Anfield © Google Earth

A new interactive museum will be launched this week at Liverpool’s Anfield stadium.

The development will feature alongside the club’s current stadium tour and is expected to bring new and exciting features to the already popular ‘LFC Story’ history exhibition.

With the club’s unrivalled history, an average of 160,000 people visit the stadium and museum each year, outside of games.

The museum already holds all five European Cups along with dozens of other trophies the club has won over the last 120 years.

Tom Cassidy, Commercial Tourism Manager at the club, told JMU Journalism: “I have been in this role for four and a half years now and straight away the museum was high on my list of priorities.

“The last time we had a noticeable investment was before 2000. The museum did not have adequate investment, it was as a separate entity, which was not as good.

“Previously at Anfield outside of match day the stadium was the same but now there is an opportunity for people on our doorstep to come back and see a difference.”

The new developments are both cosmetic and more family appealing with the museum celebrating the careers of modern-day players as well as Reds legends with significant artefacts 1892 to the present day on display, including memorabilia from the recently-retired defender Jamie Carragher.
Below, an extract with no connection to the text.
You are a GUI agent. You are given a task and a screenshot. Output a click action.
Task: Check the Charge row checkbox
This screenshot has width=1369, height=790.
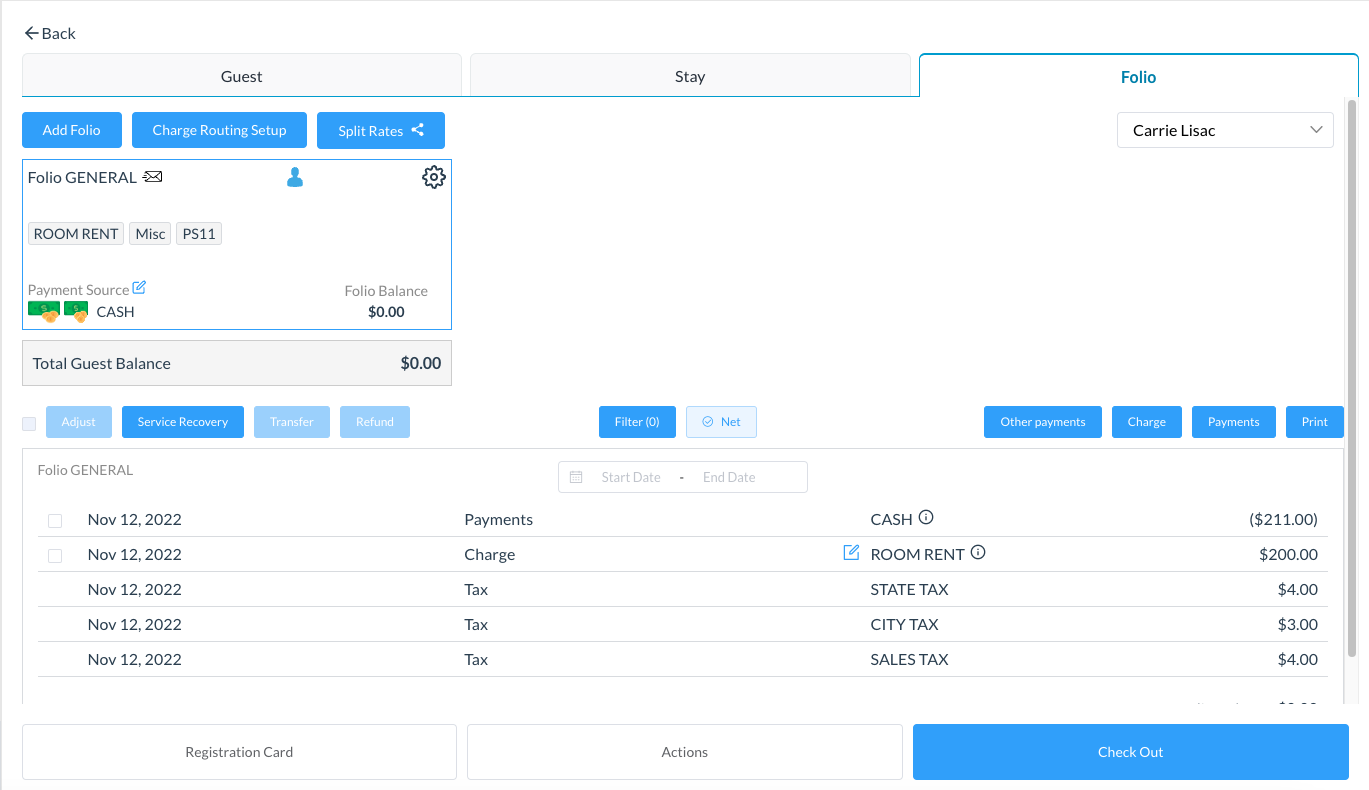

It will also include a new game, ‘Place the Penalty’, where you can act out taking a penalty during the famous 2005 European Cup Final win in Istanbul.

Cassidy added: “For the first time the museum is appealing and accessible to children, interactive games make it perfect for all of the family. The club has recently instated a mascot, Mighty Red, and so we now have ‘mighty facts’ featured around the museum at a lower level so that children can play along.”

Kop legend Phil Thompson also gives a running commentary during tours of his experience of being a player, assistant manager and fan of Liverpool.

The museum will potentially be in line for new, bigger space with the overall development of the stadium. It could be two or three times larger than it is currently if and when Anfield is upgraded in the coming years.